## Task
Leaving out all pictures, retype the records exactly.

____

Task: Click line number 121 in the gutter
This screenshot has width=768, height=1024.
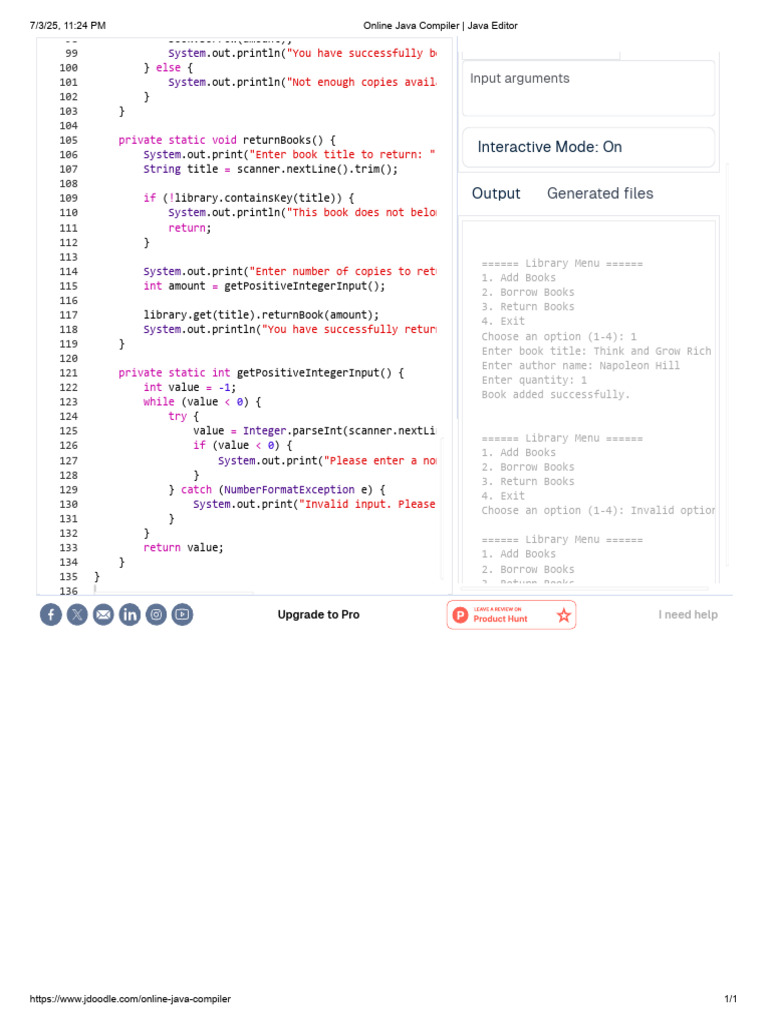Action: [69, 373]
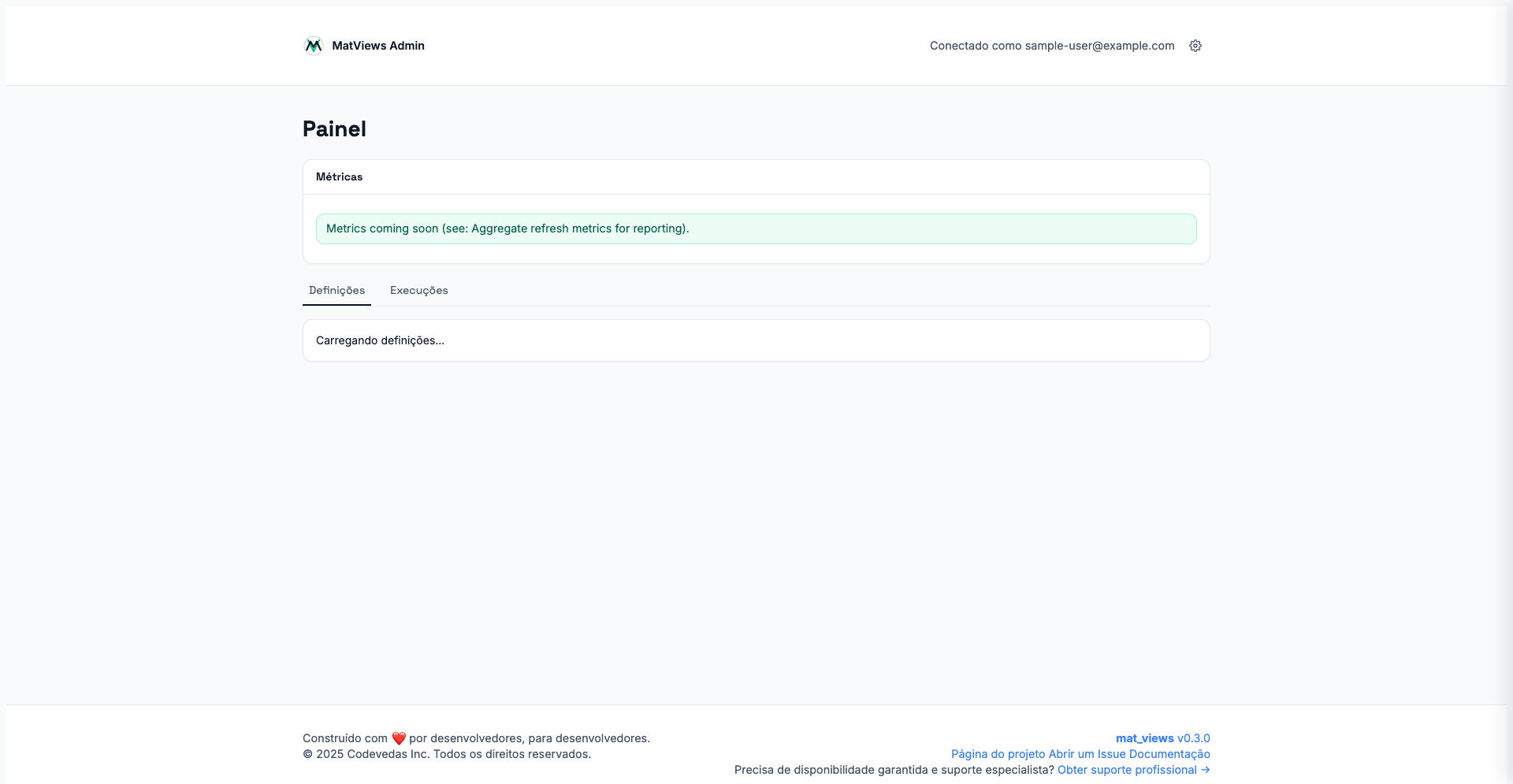
Task: Click the v0.3.0 version number
Action: pyautogui.click(x=1194, y=738)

____

## Reply to the exercise
Task: Click line number 121 in the gutter
This screenshot has width=768, height=1024.
Action: [69, 373]
Task: Click the v0.3.0 version number
Action: pyautogui.click(x=1194, y=738)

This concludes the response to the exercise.